Full Moon in Scorpio – May 2, 2007, 10:09 UT

AT THE MOMENT of any Full Moon, the Sun and the Moon, a pair of masculine and feminine, or yang and yin symbols in the chart, are opposite each other, face to face. On this Full Moon they are in signs which are ruled by another pair of masculine and feminine symbols, Mars and Venus, our inner polar opposites. The Sun in Taurus is ruled by Venus, and the Moon in Scorpio is ruled by Mars, the traditional ruler of Scorpio.

The Sun is conjunct two planets: Mercury, the androgynous messenger god, and centaur planet Thereus. In mythology Thereus was a centaur who used to catch bears and carry them into the home cave angry and alive. Another centaur planet, Nessus, forms a T-square with the Sun-Moon opposition. The Sun septiles Mars.

Mercury in Taurus and Venus in Gemini are in mutual reception. When two planets are occupying one another’s signs, the situation is called mutual reception and the planets in question can switch places.

Two main belt asteroids representing the same mythological figure, the same energy, Bacchus and Dionysus, are in tight conjunction with Venus and Mars, respectively. Venus and Mars are in square aspect to each other. A square is a tense aspect showing frustration and demanding action.

In Greek mythology, Dionysus was the god of wine, fertility and ecstasy, equivalent to the Roman Bacchus. He was androgynous, usually depicted as a young, attractive and feminine man, wearing a crown made of vine leaves and grapes and holding a staff. He was also known as the Liberator. He traveled from land to land, taught people the art of making wine and spread drunken ecstasy everywhere he went. He was followed by singing, noisy, unruly revellers, many of them women. Festivals held in his honor were called Bacchanalia.
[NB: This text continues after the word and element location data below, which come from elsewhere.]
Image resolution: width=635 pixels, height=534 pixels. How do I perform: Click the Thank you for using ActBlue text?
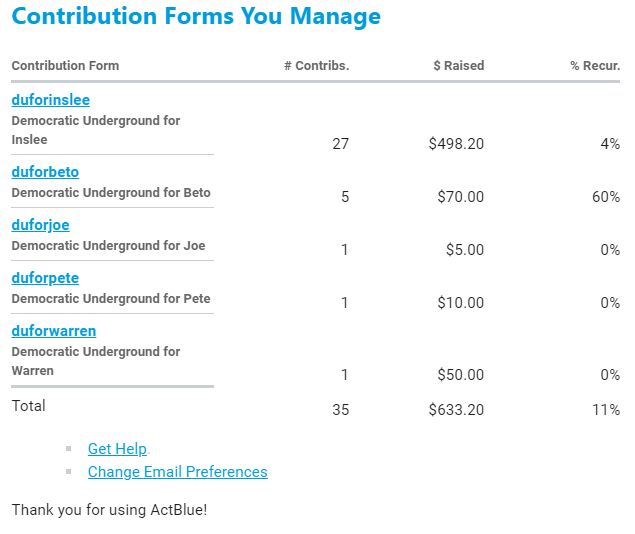pyautogui.click(x=109, y=510)
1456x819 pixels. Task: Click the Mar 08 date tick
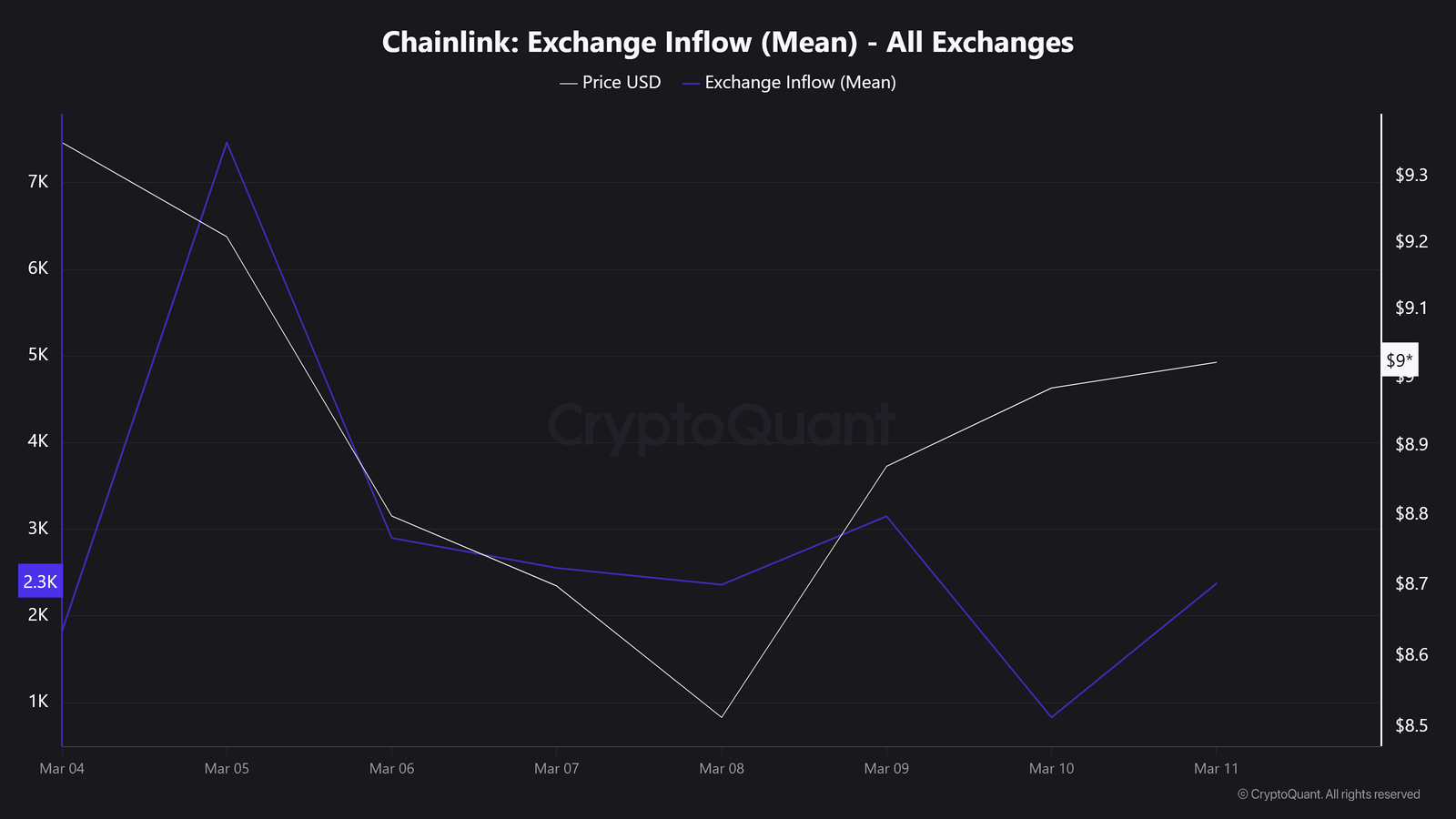721,769
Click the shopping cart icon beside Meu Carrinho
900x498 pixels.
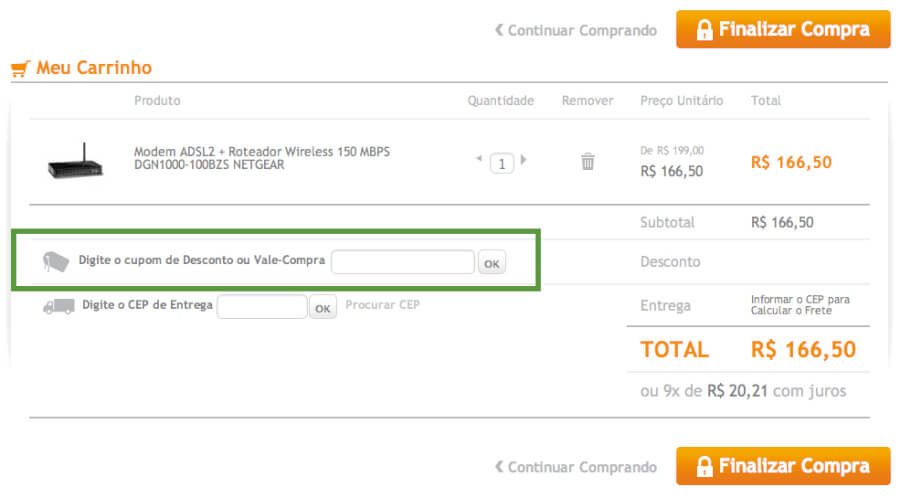(x=19, y=69)
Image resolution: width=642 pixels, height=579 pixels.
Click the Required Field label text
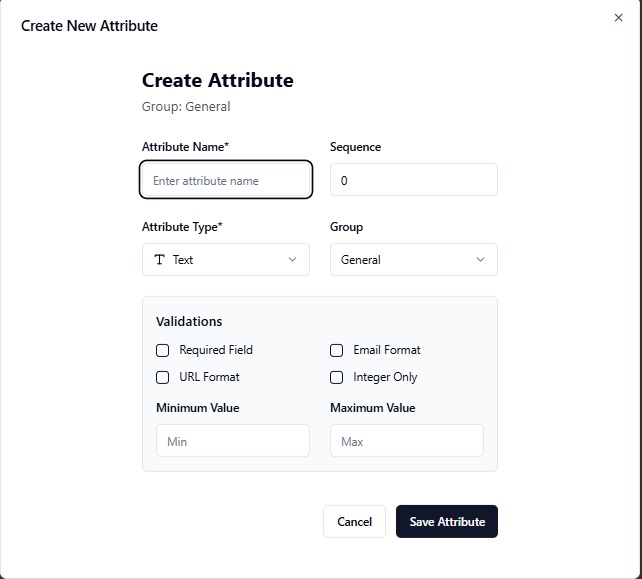pyautogui.click(x=216, y=350)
Wildness, divine inspiration, excess, peak experiences, pushing things past the limits, altered states, intoxication, alcohol, drugs, escapism and victimization are all attributes that can be associated with Bacchus/Dionysus. The archetype has lot in common with Neptune.

Venus and Bacchus are opposing Jupiter and Pluto, and trining Neptune. Venus-Bacchus conjunction in Gemini, Mars-Dionysus conjunction in Pisces, and Jupiter in Sagittarius form a T-square. Mars and Uranus are in parallel conjunction. Saturn is opposite Chiron and Neptune. Retrograding Vesta at the Great Attractor squares the lunar nodes.

Centaur planet Pholus in Sagittarius and cubewano Chaos in Gemini form a long ongoing opposition between the years 2007 and 2012. A T-square formed by asteroid Psyche, Pholus and Chaos has been active already several weeks now and is still valid.

There is a connection between Pholus and Dionysus in mythology. Pholus was the son of Silenus, who was a drinker and Dionysus’s tutor. Pholus had in his possession a jar of wine, which was a gift from Dionysus and common property of all the centaurs. Hercules visited his friend Pholus and asked for wine. Pholus, who was supposed to guard the wine, opened the jar, and other centaurs in the neighborhood became intoxicated with the smell. The result was a huge riot and chaos, and many of the centaurs were wounded (including Chiron) or lost their lives.

Melanie Reinhart mentions in Saturn, Chiron and the Centaurs: To the Edge and Beyond that apparently, when centaur planet Pholus was first discovered, it was almost called “Chaos” by the International Astronomical Union. (Pholus was discovered in 1992 and Chaos in 1998.) She writes: “So the Saturn-Neptune dilemma is characteristic of the energy of Pholus: the conflict between order and chaos, between duty and release, between control and ecstasy.”

There is a lot of Neptunian haze floating around in the chart. Asteroid Achilles is in exact conjunction to the minute with Neptune himself.